Document passage =
- Born: September 29, 1932 New Rochelle, New York
- Died: June 7, 2015 (aged 82)

= Charles E. Townsend (linguist) =

American Slavist and linguist (1932–2015)

Charles Edward Townsend (September 29, 1932 – June 7, 2015) was an American Slavicist and linguist who served as chair of the Department of Slavic Languages and Literatures at Princeton University from 1970 until his 2002 retirement and who authored several well-regarded works on the Russian and Czech languages as well as on Slavic linguistics.

==Early life and education==
Townsend was born in New Rochelle, New York, and grew up in rural Vermont. After attending Trinity School (New York City) in New York City on a football scholarship, he was accepted to Yale University where he studied German. Graduating magna cum laude in 1954, he then spent a year studying at Bonn University on a Fulbright scholarship.

Having deferred military service during this time, he entered the U.S. Army upon his return from Bonn. Townsend made full use of the Russian course at the Army Language School in Monterey, California, and graduated top of his class. This was followed by a period of service in the Counterintelligence Corps in Nuremberg, West Germany.

His military service now completed, Townsend was again free to pursue his studies, earning a master's in Soviet area studies from the University of Harvard in 1960 followed by a Ph.D. in Slavic languages and literatures in 1962. During this time he studied under scholars Roman Jakobson and Horace G. Lunt, intellectual giants whose linguistic work and thought he would later expand upon in his own analyses of the Russian language as a system. Jakobsen reportedly suggested the topic of his dissertation, The Language of the Memoirs of the Princess Natal'ja Dolgorukaja's writings, which was later published as a book and has been called a "pioneering document" in the study of autobiography and gender in the Russian context.

==Career and impact==
Whilst at Harvard Townsend began his teaching career and, by the time of his departure, held the position of Assistant Professor. In 1966 he moved to the Department of Slavic Languages and Literatures at Princeton, of which he became chair in 1970. He held this position until his retirement in 2002. In addition to linguistics he also taught courses on Russian, Czech, Polish, Serbo-Croatian, Bulgarian and Old Church Slavonic. Townsend also spent stints as a visiting lecturer in the US, China, Czech Republic, Germany, Great Britain, the Netherlands and Russia.

Supplied information =

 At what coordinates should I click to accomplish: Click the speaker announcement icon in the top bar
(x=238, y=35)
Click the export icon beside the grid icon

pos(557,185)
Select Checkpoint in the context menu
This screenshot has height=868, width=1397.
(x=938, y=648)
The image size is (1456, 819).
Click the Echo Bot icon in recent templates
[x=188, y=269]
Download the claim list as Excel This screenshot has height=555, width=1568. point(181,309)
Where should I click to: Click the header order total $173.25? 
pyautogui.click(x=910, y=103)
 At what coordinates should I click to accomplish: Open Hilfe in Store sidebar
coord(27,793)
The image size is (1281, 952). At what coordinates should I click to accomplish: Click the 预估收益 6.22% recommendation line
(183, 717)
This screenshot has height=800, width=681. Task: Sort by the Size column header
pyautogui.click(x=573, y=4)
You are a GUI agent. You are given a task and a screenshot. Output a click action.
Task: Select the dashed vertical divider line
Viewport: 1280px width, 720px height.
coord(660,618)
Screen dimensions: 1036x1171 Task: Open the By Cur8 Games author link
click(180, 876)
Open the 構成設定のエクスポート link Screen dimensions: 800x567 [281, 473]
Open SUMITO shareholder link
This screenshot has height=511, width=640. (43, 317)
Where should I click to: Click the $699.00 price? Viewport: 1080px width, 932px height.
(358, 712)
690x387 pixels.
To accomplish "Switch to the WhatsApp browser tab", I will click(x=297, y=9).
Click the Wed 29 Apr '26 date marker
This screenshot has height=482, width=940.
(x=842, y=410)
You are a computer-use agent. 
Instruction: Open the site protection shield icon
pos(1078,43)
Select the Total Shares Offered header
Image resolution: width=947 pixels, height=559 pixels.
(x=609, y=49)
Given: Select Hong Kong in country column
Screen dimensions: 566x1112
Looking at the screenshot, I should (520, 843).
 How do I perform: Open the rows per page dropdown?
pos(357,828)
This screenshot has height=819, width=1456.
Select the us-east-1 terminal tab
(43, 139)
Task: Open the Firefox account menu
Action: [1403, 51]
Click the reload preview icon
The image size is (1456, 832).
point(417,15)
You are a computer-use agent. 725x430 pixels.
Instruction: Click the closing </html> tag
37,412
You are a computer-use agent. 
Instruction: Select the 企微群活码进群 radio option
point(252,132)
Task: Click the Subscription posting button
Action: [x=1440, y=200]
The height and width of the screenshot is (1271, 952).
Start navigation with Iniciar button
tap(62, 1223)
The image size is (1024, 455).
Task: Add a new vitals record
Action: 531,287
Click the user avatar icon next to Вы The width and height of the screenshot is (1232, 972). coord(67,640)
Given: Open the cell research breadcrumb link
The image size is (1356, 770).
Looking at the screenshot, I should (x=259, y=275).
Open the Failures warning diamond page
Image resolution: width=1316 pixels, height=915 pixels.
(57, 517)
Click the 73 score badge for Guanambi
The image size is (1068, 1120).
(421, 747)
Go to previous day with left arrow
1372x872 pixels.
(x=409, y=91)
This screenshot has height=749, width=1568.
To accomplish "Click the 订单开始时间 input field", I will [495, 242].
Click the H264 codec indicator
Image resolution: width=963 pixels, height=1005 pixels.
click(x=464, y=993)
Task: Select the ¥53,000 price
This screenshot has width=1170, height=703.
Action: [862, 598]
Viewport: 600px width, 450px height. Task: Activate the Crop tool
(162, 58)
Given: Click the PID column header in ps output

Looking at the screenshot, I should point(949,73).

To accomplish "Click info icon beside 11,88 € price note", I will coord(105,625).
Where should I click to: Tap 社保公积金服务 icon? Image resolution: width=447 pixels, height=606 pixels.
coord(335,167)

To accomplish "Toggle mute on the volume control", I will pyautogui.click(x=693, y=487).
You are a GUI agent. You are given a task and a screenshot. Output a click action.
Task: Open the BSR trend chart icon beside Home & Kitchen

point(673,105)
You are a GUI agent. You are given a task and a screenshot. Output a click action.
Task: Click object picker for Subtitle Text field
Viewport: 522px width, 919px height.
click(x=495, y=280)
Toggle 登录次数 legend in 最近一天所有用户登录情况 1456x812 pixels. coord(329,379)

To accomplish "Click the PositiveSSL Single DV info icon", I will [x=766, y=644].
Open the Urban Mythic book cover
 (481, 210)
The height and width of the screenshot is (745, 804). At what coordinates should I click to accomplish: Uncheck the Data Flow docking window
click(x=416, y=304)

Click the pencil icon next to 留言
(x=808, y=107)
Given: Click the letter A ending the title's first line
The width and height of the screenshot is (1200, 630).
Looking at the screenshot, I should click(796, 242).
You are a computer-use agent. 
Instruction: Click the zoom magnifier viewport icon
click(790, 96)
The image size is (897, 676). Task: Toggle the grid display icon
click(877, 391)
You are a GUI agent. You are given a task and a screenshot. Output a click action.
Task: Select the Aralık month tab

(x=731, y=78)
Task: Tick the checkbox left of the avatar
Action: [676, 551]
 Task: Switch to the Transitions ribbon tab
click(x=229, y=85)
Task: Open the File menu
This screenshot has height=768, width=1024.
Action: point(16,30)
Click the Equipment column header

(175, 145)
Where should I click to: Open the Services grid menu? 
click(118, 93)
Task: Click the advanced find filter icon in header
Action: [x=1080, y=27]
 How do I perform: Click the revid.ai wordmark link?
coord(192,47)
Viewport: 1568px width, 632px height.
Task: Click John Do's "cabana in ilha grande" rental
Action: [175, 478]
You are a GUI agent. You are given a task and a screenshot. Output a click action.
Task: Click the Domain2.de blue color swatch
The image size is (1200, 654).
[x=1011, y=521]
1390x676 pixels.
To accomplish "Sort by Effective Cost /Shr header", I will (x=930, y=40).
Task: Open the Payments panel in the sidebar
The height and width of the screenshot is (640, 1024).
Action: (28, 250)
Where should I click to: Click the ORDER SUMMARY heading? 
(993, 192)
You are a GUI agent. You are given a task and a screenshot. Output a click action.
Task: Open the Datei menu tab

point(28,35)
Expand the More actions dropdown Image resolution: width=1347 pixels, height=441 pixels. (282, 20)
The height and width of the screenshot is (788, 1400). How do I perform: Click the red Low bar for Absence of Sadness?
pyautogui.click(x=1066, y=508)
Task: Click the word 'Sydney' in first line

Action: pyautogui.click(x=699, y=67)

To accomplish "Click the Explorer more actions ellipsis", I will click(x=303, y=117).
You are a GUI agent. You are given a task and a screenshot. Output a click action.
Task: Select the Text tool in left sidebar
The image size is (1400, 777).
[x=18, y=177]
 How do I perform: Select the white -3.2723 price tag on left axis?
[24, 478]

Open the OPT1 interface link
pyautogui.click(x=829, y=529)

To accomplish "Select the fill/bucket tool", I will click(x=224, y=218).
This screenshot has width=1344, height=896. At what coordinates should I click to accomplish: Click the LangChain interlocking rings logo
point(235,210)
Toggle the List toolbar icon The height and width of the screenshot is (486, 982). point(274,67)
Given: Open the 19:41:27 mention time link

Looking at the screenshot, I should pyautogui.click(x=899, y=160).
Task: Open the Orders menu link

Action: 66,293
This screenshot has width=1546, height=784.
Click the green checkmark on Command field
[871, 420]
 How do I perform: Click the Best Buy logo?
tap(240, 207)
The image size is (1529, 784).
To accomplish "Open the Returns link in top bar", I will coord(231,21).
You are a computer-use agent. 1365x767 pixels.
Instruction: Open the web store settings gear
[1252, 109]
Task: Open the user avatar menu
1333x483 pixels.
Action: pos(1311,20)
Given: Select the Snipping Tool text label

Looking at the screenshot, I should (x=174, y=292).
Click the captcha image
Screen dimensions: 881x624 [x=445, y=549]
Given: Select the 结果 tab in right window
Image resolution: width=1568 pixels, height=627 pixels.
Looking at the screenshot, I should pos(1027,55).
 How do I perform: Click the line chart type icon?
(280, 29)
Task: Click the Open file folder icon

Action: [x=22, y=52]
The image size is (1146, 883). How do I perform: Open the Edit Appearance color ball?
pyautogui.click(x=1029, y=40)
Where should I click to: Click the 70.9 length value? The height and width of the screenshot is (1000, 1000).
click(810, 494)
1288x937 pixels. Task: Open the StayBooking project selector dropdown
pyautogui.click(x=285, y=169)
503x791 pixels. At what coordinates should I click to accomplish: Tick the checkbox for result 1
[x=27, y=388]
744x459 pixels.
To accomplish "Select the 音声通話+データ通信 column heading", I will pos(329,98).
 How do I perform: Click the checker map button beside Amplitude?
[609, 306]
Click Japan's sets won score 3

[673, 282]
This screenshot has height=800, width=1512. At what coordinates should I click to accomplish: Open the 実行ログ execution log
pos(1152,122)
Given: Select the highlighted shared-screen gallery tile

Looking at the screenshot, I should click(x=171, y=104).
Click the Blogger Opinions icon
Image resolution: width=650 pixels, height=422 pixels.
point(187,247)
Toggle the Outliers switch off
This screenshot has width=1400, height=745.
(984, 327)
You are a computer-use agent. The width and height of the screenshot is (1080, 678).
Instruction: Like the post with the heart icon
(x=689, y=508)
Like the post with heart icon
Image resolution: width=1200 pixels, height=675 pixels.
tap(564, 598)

Directive 1 = According to the biography of Charles E. Townsend, where did he spend a year studying on a Fulbright scholarship?
Directive 2 = From the Charles E. Townsend biography, extract everything from "Charles Edward Townsend" down to "on Slavic linguistics.".
Directive 3 = Continue the biography of the linguist Charles E. Townsend from its last sentence.

Written response 1 = Bonn University

Written response 2 =
Charles Edward Townsend (September 29, 1932 – June 7, 2015) was an American Slavicist and linguist who served as chair of the Department of Slavic Languages and Literatures at Princeton University from 1970 until his 2002 retirement and who authored several well-regarded works on the Russian and Czech languages as well as on Slavic linguistics.

Written response 3 =
Over the course of his career, Townsend developed a strong interest and faculty in the Czech language and spent several of his sabbaticals in Prague, witnessing the Prague Spring and Warsaw Pact invasion of Czechoslovakia during his first stay in 1968. He wrote several books on Czech linguistics and lectured widely on the topic, coming to be regarded as one of North America's leading Bohemists. His linguistic description of the spoken Prague norm came at a delicate but crucial time: the Communist regime in 1980s Czechoslovakia eyed the spoken language with deep suspicion and local linguists stayed away from the topic for the most part. In recognition for his contributions to the study of the Czech language, Townsend was made an honorary member of the elite Czech Linguistic Society in 1994. He was also a founding member of the National Association of Teachers of Czech (later renamed International Association of Teachers of Czech) and led a team to create the six-volume Czech individualised instruction program for Ohio State University.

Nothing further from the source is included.